Sur ceux qui invitent beaucoup de convives à souper.
PERSONNAGES DU DIALOGUE :
ONÉSICRATE - PLUTARQUE - LAMPRIAS, AÏEUL DE PLUTARQUE.
1. L'abus évident des invitations devint le texte de plus
d'un entretien, à propos des repas donnés par chacun de
ceux qui m'aimaient quand ils me firent fête à mon retour
d'Alexandrie. Ils invitaient successivement un grand nombre
de ceux qu'ils croyaient attachés à moi par un lien quelconque;
et ces repas n'étaient que des réunions de table
tout à fait tumultueuses, d'où l'on se retirait très promptement.

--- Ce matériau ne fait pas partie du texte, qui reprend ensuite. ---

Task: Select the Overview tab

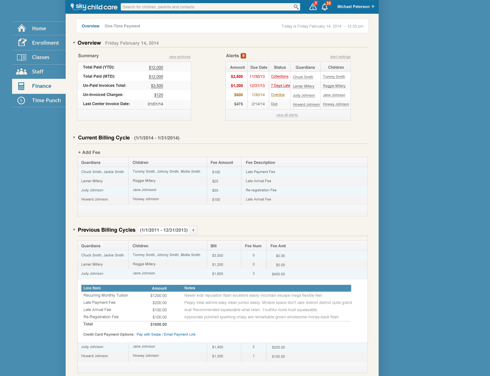Action: (90, 26)
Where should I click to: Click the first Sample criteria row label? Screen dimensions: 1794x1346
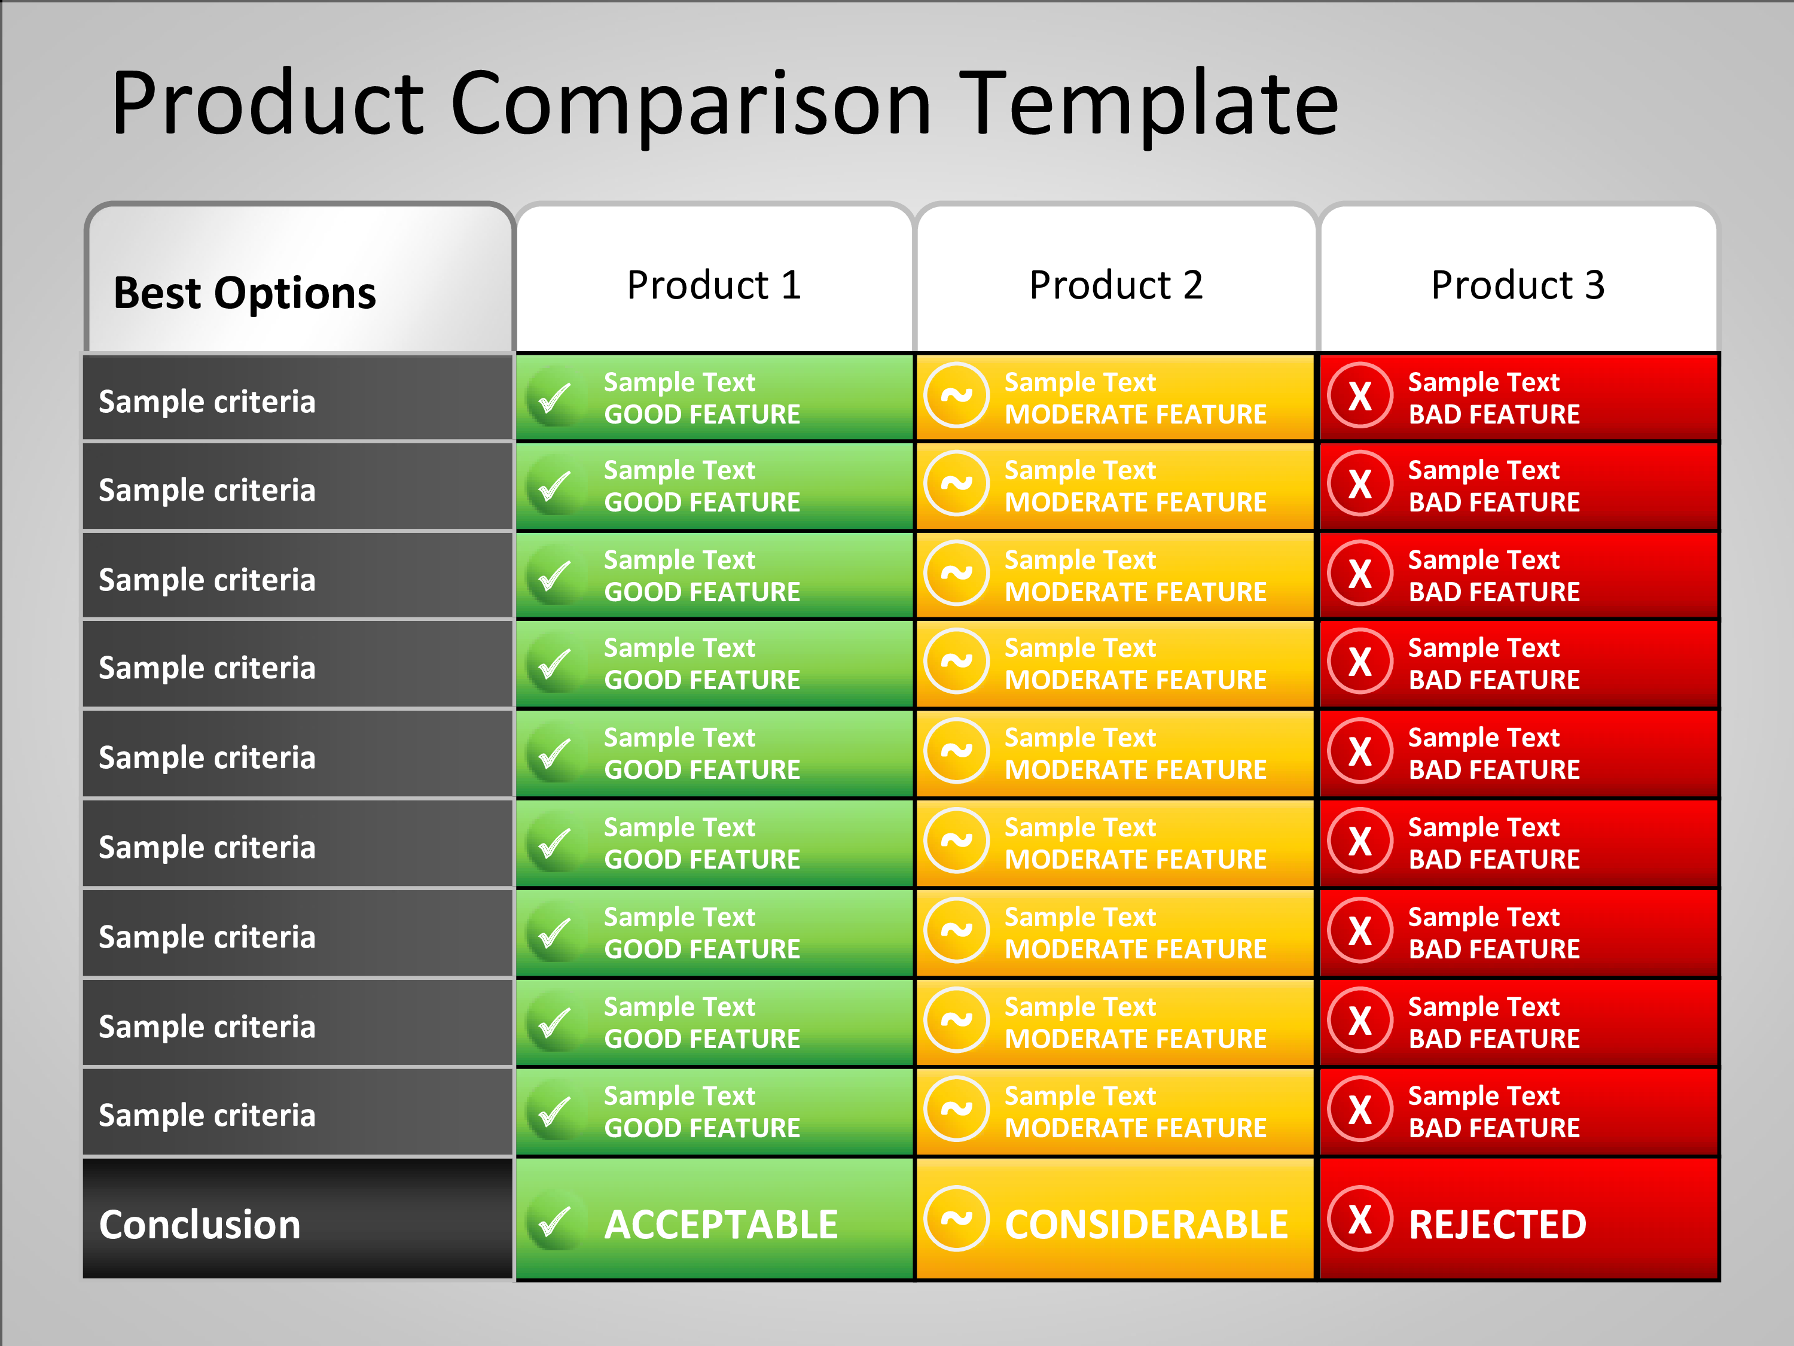(x=298, y=398)
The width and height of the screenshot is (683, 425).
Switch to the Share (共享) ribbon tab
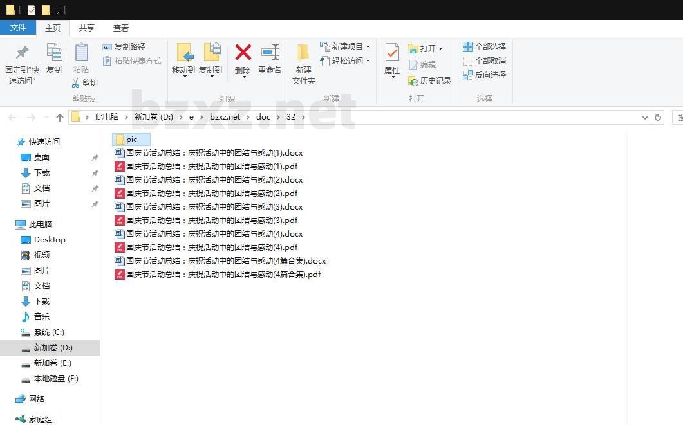click(x=87, y=28)
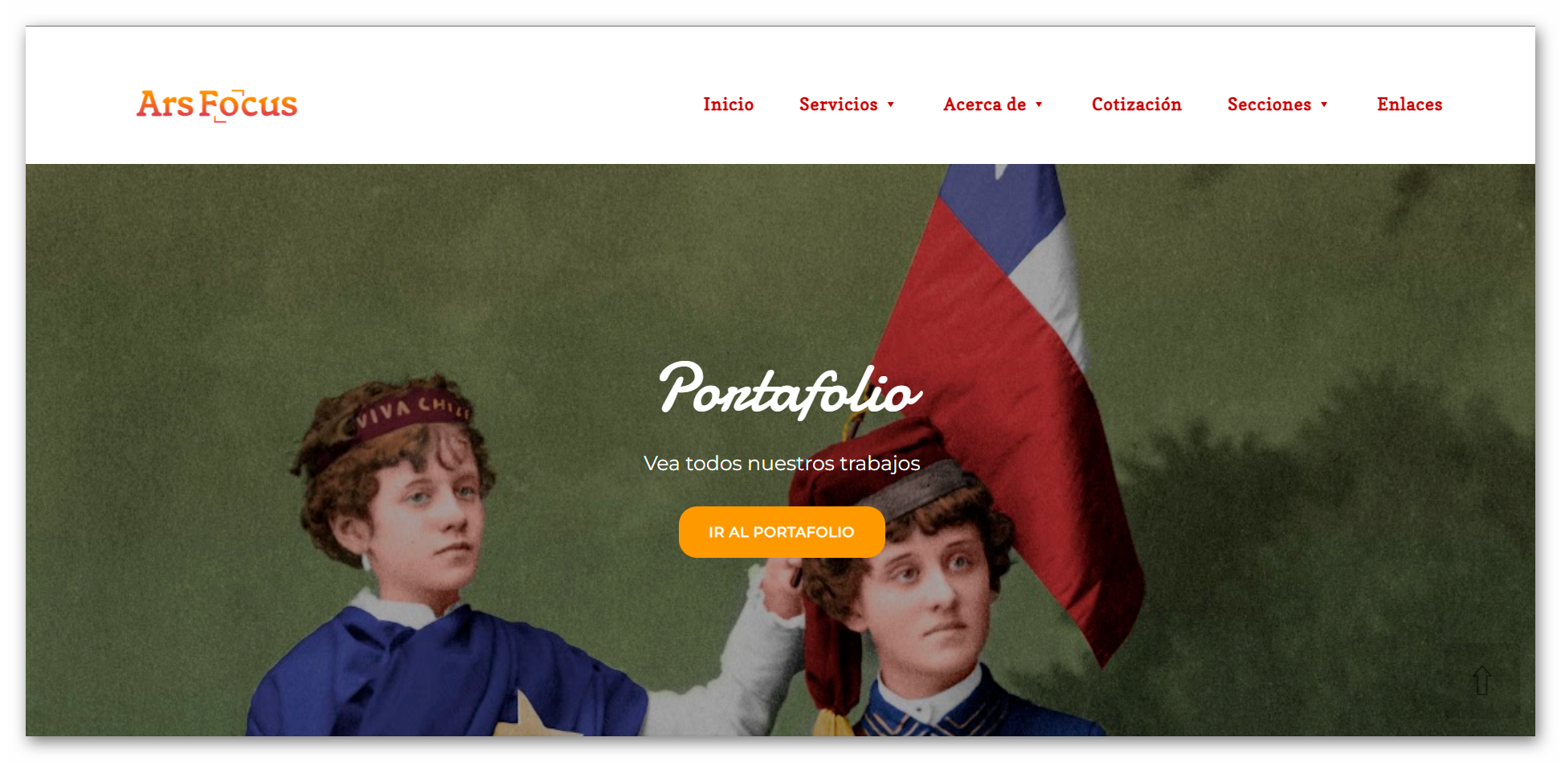Open the Enlaces link
Image resolution: width=1561 pixels, height=762 pixels.
pyautogui.click(x=1409, y=104)
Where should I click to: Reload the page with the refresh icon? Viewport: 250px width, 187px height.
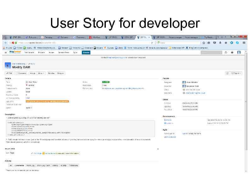[152, 43]
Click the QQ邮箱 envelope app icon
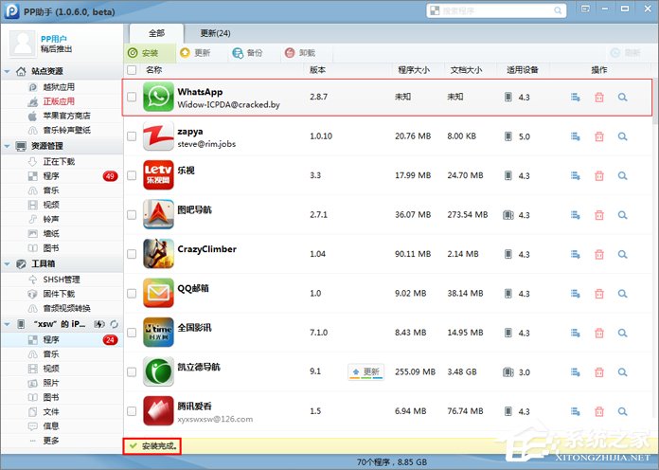 pyautogui.click(x=158, y=293)
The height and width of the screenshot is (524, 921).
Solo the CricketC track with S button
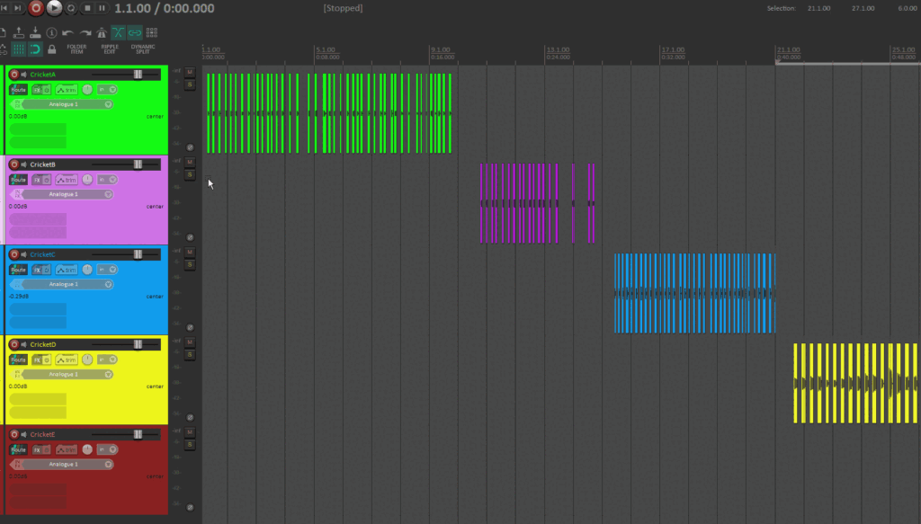[x=190, y=264]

Or un jour que le médecin Onésicrate, au lieu de
réunir beaucoup de convives, n'avait invité à sa table que
mes amis les plus intimes et les plus familiers, je me rappelai
le mot de Platon à propos d'une ville qui va s'augmentant,
et je le trouvai parfaitement applicable à la circonstance.
Il y a, en effet, un certain développement du festin,
jusqu'où il consent à rester festin; mais si on dépasse cette
mesure par le grand nombre des convives, il n'y a plus
moyen de maintenir un échange de propos, de sympathies,
et de sentiments de bienveillance. On ne se connaît pas : ce
n'est plus un festin. Sera-t-on, à table, obligé de communiquer
entre soi par l'entremise de messagers, comme dans
un camp, ou par des porte-voix, comme sur une galère ? Non.
Il faut deviser personnellement les uns avec les autres ; et
le repas doit ressembler à un choeur dans lequel le dernier
personnage peut s'entendre avec celui qui est à la tête.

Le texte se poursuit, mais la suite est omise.